▶ [Excerpted passage]
To assess intra-annotator consistency, we compare the posterior estimates of the discrimination parameters and the thresholds for the ratings obtained in the two temporally separated annotation procedures. More in details, for each rater we verify the hypothesis of equal parameters by considering whether the corresponding 99% credible intervals overlap. As for the discrimination parameters, the hypothesis \(\lambda ^{(1)}_j=\lambda ^{(2)}_j\) is not verified for 6 out of the 81 annotators. Figure 1 represents the scatter plot of the posterior estimates for the two annotation procedures along with their 99% credible intervals. The coefficients for which the hypothesis of equality in the two annotation procedures does not hold are depicted in red.

Fig. 1
figure 1

Scatter plot of the discrimination parameter posterior estimates for the two temporally separated annotation procedures. The red asterisks represent the raters for which the hypothesis \(\lambda ^{(1)}_j=\lambda ^{(2)}_j\) is not verified. The dashed lines depict the 99% credible interval

To assess the differences in the threshold structure, for each rater we consider the location value \(\iota _j\), determined by the mean of the rater thresholds \(\varvec{\gamma }_j=(\gamma _{j,1},\ldots ,\gamma _{j,C-1})')\). This mean value can be interpreted as rater’s susceptibility to offensive language: higher location values correspond to lower levels of susceptibility. The hypothesis \(\iota ^{(1)}_j=\iota ^{(2)}_j\) is rejected for 16 annotators (see Fig. 2). As can be noted from Fig. 3, the correlation between the estimated thresholds at the two temporal annotation procedures, \({\hat{\gamma }}^{(1)}_{j,c}\) and \({\hat{\gamma }}^{(2)}_{j,c}\), \(c=1,\ldots ,4\), increases when removing the thresholds of those 16 raters. The final dataset consists of the ratings provided by the 61 annotators for which the intra-raters’ consistency holds. It is worth noting that for two raters the null hypothesis is rejected for both the discrimination parameters and the mean threshold values.

▶ [Stored items]
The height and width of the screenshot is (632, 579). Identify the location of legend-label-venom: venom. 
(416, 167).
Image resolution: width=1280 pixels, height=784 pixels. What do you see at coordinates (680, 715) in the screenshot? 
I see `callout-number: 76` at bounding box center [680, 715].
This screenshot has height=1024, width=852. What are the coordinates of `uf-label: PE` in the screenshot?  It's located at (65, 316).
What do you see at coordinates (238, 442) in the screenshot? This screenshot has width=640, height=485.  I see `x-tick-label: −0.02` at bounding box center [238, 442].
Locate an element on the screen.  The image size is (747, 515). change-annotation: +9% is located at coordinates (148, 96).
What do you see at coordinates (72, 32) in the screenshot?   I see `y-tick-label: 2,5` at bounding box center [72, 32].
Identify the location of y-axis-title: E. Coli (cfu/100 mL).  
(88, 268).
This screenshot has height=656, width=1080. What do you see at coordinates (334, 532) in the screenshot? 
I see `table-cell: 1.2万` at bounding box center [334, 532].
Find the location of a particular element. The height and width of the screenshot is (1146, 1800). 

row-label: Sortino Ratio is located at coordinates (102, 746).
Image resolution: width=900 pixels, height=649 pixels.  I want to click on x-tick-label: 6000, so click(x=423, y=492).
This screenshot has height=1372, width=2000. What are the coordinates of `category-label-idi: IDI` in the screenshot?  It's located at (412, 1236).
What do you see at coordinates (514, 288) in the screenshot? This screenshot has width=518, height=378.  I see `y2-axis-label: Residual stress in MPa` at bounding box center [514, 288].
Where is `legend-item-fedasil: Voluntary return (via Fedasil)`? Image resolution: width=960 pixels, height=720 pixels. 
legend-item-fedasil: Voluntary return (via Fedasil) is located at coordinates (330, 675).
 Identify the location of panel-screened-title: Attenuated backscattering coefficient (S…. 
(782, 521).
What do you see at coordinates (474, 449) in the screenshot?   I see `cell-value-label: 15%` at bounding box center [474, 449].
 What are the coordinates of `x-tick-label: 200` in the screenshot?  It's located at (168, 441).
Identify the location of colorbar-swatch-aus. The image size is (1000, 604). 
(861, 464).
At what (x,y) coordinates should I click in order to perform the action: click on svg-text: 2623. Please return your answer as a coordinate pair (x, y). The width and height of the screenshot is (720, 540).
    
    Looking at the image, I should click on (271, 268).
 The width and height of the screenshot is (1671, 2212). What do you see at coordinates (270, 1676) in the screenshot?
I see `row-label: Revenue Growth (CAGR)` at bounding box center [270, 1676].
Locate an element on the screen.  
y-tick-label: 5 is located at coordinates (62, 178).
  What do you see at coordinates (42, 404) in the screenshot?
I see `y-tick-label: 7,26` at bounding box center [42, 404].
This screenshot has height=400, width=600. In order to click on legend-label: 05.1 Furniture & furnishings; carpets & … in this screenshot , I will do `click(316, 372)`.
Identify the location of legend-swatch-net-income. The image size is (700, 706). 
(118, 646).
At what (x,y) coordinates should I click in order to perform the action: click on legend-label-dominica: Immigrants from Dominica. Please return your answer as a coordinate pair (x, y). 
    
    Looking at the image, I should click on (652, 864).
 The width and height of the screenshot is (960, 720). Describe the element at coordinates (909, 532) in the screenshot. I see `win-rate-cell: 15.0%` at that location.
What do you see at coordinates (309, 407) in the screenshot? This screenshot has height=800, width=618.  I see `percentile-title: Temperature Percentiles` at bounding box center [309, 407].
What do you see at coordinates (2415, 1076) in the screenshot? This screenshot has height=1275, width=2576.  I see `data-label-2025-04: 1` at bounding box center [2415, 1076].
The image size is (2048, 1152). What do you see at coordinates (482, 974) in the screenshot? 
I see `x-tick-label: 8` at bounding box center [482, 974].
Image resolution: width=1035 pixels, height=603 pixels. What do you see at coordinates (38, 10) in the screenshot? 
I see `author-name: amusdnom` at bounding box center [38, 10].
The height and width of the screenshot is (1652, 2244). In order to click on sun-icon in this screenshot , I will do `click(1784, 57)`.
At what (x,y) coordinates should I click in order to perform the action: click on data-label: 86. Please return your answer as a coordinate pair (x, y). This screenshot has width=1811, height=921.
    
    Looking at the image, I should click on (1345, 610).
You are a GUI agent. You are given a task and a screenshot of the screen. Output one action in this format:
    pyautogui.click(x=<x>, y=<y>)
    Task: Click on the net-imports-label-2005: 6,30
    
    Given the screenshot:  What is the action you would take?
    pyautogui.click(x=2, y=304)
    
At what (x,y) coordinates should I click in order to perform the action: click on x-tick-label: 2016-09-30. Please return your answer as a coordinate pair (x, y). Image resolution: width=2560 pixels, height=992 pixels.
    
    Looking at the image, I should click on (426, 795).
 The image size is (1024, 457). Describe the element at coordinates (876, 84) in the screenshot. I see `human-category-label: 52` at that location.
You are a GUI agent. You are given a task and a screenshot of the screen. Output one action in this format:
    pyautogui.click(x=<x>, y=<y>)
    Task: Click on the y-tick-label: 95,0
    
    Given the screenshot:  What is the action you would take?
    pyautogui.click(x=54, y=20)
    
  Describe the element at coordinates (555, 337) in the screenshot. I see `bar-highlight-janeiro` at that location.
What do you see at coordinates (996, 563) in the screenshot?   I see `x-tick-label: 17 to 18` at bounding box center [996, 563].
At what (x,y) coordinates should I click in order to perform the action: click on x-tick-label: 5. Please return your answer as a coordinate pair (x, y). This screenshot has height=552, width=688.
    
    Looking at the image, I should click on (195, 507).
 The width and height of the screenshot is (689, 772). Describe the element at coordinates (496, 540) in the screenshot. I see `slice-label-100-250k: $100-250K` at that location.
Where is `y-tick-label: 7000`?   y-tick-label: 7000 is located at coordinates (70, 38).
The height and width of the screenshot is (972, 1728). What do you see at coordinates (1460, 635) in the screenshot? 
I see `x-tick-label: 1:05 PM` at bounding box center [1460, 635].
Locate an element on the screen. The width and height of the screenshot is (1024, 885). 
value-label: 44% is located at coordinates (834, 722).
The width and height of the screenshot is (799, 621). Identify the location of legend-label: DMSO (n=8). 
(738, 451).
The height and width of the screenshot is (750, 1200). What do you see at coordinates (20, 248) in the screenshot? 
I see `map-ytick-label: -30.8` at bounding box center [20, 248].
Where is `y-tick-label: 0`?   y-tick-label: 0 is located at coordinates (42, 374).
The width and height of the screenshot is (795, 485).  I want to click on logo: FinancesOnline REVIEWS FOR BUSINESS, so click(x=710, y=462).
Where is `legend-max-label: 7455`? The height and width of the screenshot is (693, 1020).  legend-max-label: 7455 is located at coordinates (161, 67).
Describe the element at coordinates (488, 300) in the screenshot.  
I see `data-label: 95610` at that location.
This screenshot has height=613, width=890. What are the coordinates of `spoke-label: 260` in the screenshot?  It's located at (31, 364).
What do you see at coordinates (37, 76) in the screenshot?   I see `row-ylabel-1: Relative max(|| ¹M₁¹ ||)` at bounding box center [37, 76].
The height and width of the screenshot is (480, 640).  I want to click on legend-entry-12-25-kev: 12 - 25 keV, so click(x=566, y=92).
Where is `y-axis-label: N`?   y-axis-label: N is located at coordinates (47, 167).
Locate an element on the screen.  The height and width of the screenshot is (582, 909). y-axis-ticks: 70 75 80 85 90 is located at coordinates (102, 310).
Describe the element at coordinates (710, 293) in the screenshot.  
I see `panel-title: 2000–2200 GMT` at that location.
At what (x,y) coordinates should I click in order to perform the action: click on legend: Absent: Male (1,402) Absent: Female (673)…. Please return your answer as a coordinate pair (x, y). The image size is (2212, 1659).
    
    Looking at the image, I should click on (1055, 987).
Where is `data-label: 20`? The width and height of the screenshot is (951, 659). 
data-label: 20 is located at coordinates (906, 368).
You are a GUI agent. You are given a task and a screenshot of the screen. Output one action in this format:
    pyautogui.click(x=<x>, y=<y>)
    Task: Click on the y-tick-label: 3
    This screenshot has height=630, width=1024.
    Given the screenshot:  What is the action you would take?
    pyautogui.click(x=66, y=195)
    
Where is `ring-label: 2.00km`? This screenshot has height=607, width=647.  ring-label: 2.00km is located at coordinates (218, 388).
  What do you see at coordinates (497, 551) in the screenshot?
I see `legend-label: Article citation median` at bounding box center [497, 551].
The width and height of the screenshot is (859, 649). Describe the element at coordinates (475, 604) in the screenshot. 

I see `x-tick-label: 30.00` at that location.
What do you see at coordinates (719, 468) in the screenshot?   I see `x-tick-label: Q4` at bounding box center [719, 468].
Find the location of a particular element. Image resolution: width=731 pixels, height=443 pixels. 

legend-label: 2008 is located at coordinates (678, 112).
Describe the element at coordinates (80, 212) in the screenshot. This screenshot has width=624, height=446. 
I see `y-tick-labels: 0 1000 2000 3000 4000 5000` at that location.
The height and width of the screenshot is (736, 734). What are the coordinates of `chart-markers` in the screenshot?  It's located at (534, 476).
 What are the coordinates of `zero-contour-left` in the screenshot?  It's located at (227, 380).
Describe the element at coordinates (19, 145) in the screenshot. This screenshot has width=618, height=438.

▶ [What is expected] Rewrite the passage on annotator consistency between "To assess intra-annotator" and "depicted in red.", inclusive, replacing "annotators" with "raters". The items are not needed here.

▶ [Worked solution]
To assess intra-annotator consistency, we compare the posterior estimates of the discrimination parameters and the thresholds for the ratings obtained in the two temporally separated annotation procedures. More in details, for each rater we verify the hypothesis of equal parameters by considering whether the corresponding 99% credible intervals overlap. As for the discrimination parameters, the hypothesis \(\lambda ^{(1)}_j=\lambda ^{(2)}_j\) is not verified for 6 out of the 81 raters. Figure 1 represents the scatter plot of the posterior estimates for the two annotation procedures along with their 99% credible intervals. The coefficients for which the hypothesis of equality in the two annotation procedures does not hold are depicted in red.